PASC
SPH-EXA
 
SPH-EXA: Optimizing Smooth Particle Hydrodynamics for Exascale Computing


PIs: Florina Ciorba (University of Basel)

Lucio Mayer (University of Zurich)


Co-PI: Rubén Cabezón (University of Basel)

Aurélien Cavelan (University of Basel)


Co-Is: Ioana Banicescu (Mississippi State University)

Domingo García-Senz (Universitat Politècnica de Catalunya, Spain)

Thomas Quinn (University of Washington in Seattle, WA, USA)

Danilo Guerrera (University of Basel), Darren Reed (University of Zürich)


Funding agency: Platform for Advanced Scientific Computing (http://www.pasc-ch.org)

Duration: 01.07.2017-30.06.2020

Project Summary

Understanding how fluids and plasmas behave under complex physical conditions is on the basis of some of the most important questions that researchers try to answer. These range from practical solutions to engineer- ing problems to cosmic structure formation and evolution. In that respect, numerical simulations of fluids in astrophysics and computational fluid dynamics (CFD) are among the most computationally demanding calculations in terms of sustained floating point operations per second (FLOP/s). It is expected that they will benefit greatly from the future Exascale computing infrastructures, that will perform 1018 FLOP/s. This type of scenarios pushes the computational astrophysics and CFD fields well into sustained Exascale computing. Nowadays, they can only be tackled by either reducing the scale, the resolution and/or the dimensionality of the problem, or using approximated versions of the physics involved. How this affects the outcome of the simulations, and therefore our knowledge on the problem, is still not well understood.

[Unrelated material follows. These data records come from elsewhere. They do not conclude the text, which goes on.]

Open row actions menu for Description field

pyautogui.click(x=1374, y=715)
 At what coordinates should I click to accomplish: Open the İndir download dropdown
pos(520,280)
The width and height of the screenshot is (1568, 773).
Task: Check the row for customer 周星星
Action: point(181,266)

The simulation codes used in numerical astrophysics and CFD (hydrocodes, hereafter) are numerous and varied. Most of them rely on a hydrodynamics solver that calculates the evolution of the system to be studied along with all the coupled physics. Among these hydrodynamics solvers, the Smooth Particle Hydrodynamics (SPH) technique is a purely Lagrangian method, with no subjacent mesh, where the fluid can freely move in a practically boundless domain, this being very convenient for astrophysics and CFD simulations. SPH codes are very important in astrophysics because they couple naturally with the fastest and most efficient gravity solvers such as tree-code and fast multiple methods. Nevertheless, the parallelization of SPH codes is not straightfor- ward due to its boundless nature and the lack of a structured grid, causing continuously changing interactions between fluid elements or between fluid elements and mechanical structures, from one time-step to the next. This, indeed, poses an additional layer of complexity in parallelizing SPH codes, yet it also renders them a very attractive and challenging application for the computer science community in view of its parallelization and scalability challenges for the upcoming Exascale computing systems.

We aim in this project to have a scalable and fault tolerant SPH kernel, developed into a mini/proxy co-design application. The SPH mini-app will be incorporated into current production codes in the fields of astrophysics (SPHYNX, ChaNGa), and CFD (SPH-flow), producing what we call the SPH-EXA version of those codes.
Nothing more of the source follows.